La difesa dell’ex direttore, che a novembre dell’anno scorso è finito al centro dello scandalo per una serie di presunte raccomandazioni sempre all’interno dello stesso ente, e le accuse sull’occultamento dei dati sull’inquinamento della falda sotto l’inceneritore Fenice di San Nicola di Melfi, sul punto si è fatta sentire dimostrando che all’epoca, a differenza che oggigiorno, effettivamente all’agenzia mancavano spazi sufficienti per sistemare tutti gli uffici.
Il collegio quindi ha dovuto svolgere un discorso diverso: «L’Agenzia – scrivono i giudici – si trovava in uno stato di marcata inefficienza; i dati di bilancio mostravano un Ente le cui risorse vengono essenzialmente impiegate per mantenere se stesso, rispetto alle quali quelle destinate alle attività istituzionali di tutela ambientale sono di entità marginale. In tale contesto va collocata la scelta del Direttore di prendere in locazione un ampio appartamento (240 mq), definito “di particolare pregio”, poi adibito ad esclusivo uso dell’ufficio del direttore, di cui solo 110 metri quadri sono stati utilizzati ad uso ufficio, posto che la restante metratura era destinata a terrazzo e giardino pensile. Il canone di locazione di 3.300 euro più Iva, quindi, è risultato di gran lunga più alto rispetto a quello di mercato».

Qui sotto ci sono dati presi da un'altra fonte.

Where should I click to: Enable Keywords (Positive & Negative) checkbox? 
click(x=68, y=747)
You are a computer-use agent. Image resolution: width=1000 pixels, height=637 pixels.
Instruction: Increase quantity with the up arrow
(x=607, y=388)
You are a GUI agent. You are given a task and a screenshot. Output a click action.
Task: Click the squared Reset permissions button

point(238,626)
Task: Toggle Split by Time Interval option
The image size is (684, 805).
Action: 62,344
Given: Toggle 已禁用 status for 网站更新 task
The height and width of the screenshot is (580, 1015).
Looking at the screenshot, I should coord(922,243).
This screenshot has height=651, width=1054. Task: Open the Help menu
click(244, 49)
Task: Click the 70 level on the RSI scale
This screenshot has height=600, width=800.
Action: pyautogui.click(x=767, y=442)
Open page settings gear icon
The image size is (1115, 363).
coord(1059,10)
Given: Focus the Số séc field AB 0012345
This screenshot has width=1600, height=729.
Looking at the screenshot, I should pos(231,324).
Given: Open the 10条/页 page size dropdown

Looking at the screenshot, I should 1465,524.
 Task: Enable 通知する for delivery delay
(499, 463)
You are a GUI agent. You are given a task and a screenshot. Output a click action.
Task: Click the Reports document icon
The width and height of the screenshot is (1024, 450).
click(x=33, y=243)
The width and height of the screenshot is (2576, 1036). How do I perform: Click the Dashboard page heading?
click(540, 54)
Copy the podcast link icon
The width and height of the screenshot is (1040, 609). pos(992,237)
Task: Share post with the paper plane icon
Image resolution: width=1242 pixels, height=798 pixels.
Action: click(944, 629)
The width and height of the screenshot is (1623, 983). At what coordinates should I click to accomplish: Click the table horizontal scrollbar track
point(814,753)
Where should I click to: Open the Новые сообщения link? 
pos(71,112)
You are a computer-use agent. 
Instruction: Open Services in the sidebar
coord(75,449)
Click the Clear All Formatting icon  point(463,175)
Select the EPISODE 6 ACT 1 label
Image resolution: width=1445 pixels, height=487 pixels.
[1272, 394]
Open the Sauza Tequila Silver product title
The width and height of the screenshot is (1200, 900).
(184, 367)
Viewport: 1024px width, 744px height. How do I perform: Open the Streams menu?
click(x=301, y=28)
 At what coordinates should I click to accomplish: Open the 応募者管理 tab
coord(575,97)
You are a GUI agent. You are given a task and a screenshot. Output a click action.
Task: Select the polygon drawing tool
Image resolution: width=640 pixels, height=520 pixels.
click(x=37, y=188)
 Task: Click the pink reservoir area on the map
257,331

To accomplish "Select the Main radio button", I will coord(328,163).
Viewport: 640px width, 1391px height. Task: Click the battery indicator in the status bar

Quasi tre volte tanto, solo perchè era «di particolare pregio», mentre un buon amministratore dovrebbe badare all’economicità delle sue scelte innanzitutto. La differenza tra quanto corrisposto al proprietario dal 2007 al 2011 e il canone di mercato è quanto Sigillito dovrà dunque risarcire, al netto di circa ventimila euro che secondo i giudici andrebbero addebitati al funzionario dell’ufficio tecnico che all’epoca ha avallato l’idea, a cui vanno sommati seimila e rotti euro per gli arredi, pagati più di quanto è indicato dal prezziario della pubblica amministrazione per acquisti del genere “poltrona presidenziale in pelle”. Perchè la rappresentanza si fa anche da seduti.